True Poet Poem by Terence George Craddock (Spectral Images and Images Of Light)

True Poet

Rating: 5.0


She asked me if I was a poet?
I said ‘I Am.’
She asked me if I was a true poet?
I said that I was.
She asked me ‘What is a true poet?
I said ‘Someone who lives for poetry.’

Someone who has no choice
but to write evermore eternal poetry.
Someone who turns happiness
into moments of exquisite poetic joy.
Someone who turns tragedy
into intensified heightened transcendent expression.
Someone who watches a leaf fall
from rustic red golden autumn tree;
and has no choice but to fall
gliding, into rhythm of perpetual cyclic life.’

She asked me if you could be a poet
and not write a single poem.
I paused for a moment of contemplation
then Poetry said,
‘Your whole life could be but
a single poem;
the entire course of a whole life lived,
could be but a single impassioned poem.’

She paused overwhelmed then said,
‘You are a true poet.’
I paused to consider throughout
depths of a moment of eternal silence;
then said, ‘It is hard to live suffering,
the consequences, the isolation, of being a poet.’
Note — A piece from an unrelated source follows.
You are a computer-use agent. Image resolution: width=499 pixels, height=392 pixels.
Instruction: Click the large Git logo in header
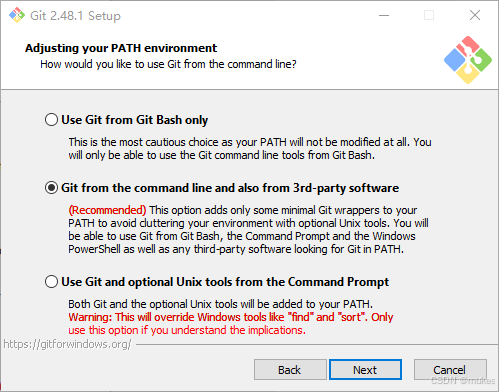pyautogui.click(x=468, y=60)
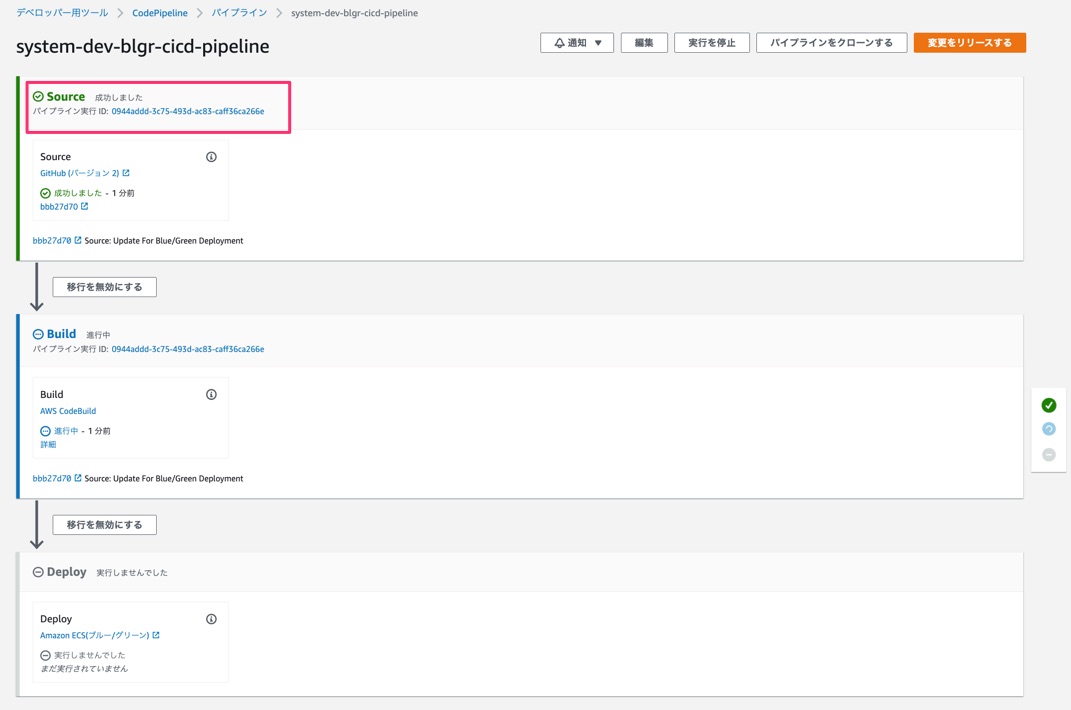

She said ‘Can you live alone? ’
I said ‘I have lived alone,
sometimes I enjoyed living alone;
but that I enjoyed the companionship of friends.’
She said ‘Only honest people
can live alone.

She said ‘You remind me of Voltaire.’
‘Have you ever read Voltaire? ’
I said ‘No’
She said that I should.

I never did for I was too busy
living a precarious life;
and resolving the tensions, jarring elements,
of the late twentieth century;
with tolerance, amusement, insight,
or subtle or elaborate facets of truth.

Yet the last decade of the twentieth century
turned into frustrated anguish;
as I felt evermore with mounting certainty
the shape of events to come.


Copyright © Terence George Craddock
‘Voltaire is the pen name of Francois Marie Arouet (1694-1778) , the greatest of the writers and thinkers (philosophers) who lived in France in the 18th century, during the years leading up to the French evolution (1789-99) . He lived a long life and never stopped writing about the right of a person to be free and to think forhimself. He attacked the government for oppressing people’s lives. He also attacked the (French) Church which, he felt, did not allow freedom of faith. (Voltaire studied England's Constitutional Monarchy and its religious tolerance while in exile in England from 1726 to 1729.) He pointed out the weaknesses of the society in which he lived and helped to prepare the way for the upheaval of the French Revolution.’ Children’s Britannica P.224.